The day dawned. It dawned bright and sharp and clear, and all the sort of things you want when you're about to have the biggest fight of your life, but Sherlock wasn't really interested in any of that. The important thing was that it dawned.
He began the day by bringing toast and jam to the imprisoned doctor. That was how he liked to start his mornings nowadays. He wasn't quite sure why John's smile when he walked in had quickly become the highlight of his day, but he didn't mind.
"Good morning, sweetheart," he said, sweeping into the room. He didn't knock; usually the doctor rose far before he did. This morning, however, Watson was sitting up in bed, the laptop Sherlock had doctored for him perched on his knees, his bare chest uncovered by the yellow blankets. The doctor's eyes flickered up to him and he shut the laptop quickly, but otherwise didn't react. Sherlock, strangely, found himself increasingly flustered. "Um, sorry," he said quickly. John grinned.

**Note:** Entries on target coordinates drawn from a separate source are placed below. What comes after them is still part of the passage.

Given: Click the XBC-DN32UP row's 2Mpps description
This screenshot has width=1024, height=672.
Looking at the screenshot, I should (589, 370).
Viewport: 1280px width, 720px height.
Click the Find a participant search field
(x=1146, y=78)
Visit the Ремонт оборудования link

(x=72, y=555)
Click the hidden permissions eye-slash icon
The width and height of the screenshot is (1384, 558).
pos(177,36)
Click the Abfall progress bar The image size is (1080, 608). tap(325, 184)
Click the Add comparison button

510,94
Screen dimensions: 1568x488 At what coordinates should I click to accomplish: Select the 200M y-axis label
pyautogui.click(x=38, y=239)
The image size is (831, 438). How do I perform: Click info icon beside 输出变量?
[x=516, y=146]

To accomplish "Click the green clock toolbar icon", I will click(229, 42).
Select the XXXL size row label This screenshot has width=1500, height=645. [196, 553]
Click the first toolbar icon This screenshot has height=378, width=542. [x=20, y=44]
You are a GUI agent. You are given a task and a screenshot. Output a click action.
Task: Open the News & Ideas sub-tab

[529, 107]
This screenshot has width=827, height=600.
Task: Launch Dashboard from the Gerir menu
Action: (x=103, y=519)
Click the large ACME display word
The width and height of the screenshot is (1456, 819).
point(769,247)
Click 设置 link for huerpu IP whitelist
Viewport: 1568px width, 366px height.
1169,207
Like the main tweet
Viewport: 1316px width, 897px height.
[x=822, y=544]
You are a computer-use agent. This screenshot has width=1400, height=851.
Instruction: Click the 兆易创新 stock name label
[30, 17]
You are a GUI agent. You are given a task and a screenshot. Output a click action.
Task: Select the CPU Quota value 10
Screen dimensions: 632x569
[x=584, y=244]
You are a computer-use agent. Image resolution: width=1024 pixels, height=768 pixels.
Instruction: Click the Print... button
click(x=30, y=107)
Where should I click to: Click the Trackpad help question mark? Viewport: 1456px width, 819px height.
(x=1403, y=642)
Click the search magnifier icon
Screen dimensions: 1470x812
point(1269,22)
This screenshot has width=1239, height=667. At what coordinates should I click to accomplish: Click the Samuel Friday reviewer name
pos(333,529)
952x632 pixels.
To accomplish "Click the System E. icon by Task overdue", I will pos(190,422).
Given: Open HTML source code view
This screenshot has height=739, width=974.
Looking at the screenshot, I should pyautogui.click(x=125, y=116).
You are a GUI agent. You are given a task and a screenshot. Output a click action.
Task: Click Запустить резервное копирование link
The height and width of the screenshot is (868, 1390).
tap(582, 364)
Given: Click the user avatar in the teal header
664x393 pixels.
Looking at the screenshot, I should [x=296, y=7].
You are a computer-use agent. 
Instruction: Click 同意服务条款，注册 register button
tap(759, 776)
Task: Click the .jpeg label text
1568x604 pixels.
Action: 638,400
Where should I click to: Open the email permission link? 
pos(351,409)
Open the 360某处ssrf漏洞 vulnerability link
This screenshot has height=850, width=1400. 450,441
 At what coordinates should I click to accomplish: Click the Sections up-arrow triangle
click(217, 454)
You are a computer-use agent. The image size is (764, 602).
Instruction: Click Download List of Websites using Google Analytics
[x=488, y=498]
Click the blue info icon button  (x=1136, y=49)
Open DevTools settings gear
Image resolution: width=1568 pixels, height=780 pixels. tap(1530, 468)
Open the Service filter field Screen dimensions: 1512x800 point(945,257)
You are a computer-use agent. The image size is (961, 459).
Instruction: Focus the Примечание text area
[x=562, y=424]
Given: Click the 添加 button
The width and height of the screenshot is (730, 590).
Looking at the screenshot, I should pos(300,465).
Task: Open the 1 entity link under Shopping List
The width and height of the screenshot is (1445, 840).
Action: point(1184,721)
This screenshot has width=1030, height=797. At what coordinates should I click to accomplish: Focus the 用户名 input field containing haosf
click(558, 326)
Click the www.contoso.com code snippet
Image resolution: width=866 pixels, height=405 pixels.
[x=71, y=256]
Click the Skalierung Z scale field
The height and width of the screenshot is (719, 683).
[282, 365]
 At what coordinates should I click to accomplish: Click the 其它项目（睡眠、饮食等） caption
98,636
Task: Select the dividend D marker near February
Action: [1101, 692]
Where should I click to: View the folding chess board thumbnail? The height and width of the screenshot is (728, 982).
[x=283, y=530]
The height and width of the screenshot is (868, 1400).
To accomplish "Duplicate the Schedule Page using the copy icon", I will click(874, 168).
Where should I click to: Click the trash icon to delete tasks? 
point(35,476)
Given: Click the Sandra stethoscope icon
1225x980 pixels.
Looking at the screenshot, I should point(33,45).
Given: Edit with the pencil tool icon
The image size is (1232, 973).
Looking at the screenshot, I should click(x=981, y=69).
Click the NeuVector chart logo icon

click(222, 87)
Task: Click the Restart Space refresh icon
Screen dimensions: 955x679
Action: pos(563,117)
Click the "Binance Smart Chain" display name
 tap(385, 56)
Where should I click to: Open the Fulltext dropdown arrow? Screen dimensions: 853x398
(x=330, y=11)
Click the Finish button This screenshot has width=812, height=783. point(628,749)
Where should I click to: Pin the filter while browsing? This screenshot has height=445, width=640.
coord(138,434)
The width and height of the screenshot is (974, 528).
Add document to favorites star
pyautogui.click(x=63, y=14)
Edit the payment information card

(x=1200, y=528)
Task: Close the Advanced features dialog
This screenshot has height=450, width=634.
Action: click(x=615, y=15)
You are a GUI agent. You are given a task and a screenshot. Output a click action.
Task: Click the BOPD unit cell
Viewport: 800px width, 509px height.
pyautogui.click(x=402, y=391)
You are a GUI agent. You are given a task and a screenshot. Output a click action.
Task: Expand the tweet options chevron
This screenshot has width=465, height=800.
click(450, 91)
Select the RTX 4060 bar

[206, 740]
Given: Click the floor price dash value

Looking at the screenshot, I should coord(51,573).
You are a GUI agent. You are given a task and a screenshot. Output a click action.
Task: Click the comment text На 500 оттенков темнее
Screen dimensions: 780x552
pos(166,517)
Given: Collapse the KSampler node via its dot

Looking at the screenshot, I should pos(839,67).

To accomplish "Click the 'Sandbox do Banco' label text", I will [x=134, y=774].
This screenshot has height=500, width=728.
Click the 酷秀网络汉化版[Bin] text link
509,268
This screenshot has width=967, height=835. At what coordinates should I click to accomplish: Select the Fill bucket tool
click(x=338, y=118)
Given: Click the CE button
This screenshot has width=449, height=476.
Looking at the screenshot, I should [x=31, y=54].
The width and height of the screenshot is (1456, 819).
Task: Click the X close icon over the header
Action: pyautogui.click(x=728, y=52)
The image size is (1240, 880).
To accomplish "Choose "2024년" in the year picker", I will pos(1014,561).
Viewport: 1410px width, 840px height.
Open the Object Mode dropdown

"Morning, Holmes," he replied airily, putting aside the computer. Sherlock found his eyes drawn to the doctor's tanned chest with its soft dusting of hair and the knotted scar tissue like a war medal soldered onto his shoulder; found his fingers itching to reach out and touch it. But John had that sort of flirty gleam in his eyes they'd been sharing far too much in the past week, and so Sherlock couldn't show his fascination or, subsequently, his embarrassment. He had to play the game.
"I brought you breakfast in bed, my darling," he said silkily, placing the tray on his legs.
"N'awh," John cooed. "Thanks, dear." Sherlock sat down on the edge of the bed as the doctor started spreading strawberry jam on his toast. "Did you have breakfast this morning?" he asked conversationally, not looking up from the task.
Sherlock looked at him sceptically. "I never eat breakfast," he said archly. "Waste of time and energy."
"Speaking as a doctor, Holmes, I can officially tell you that breakfast is the most important meal of the day. It's not a waste of energy because food gives you energy. And as for a waste of time, how long were you going to sit there and watch me eat it?"
He considered that point; he liked watching John eat, for some reason. He thought it was because being able to watch the doctor do anything reminded him that he'd won, even though he still wasn't sure that had been the right thing to do.
Doctor Watson picked up the second piece of toast and offered it to him. He shook his head. "Come on," John cajoled. "Just one bite, Holmes, come on. It's bloody toast, for God's sake, just eat it – do I have to feed it to you like a baby?"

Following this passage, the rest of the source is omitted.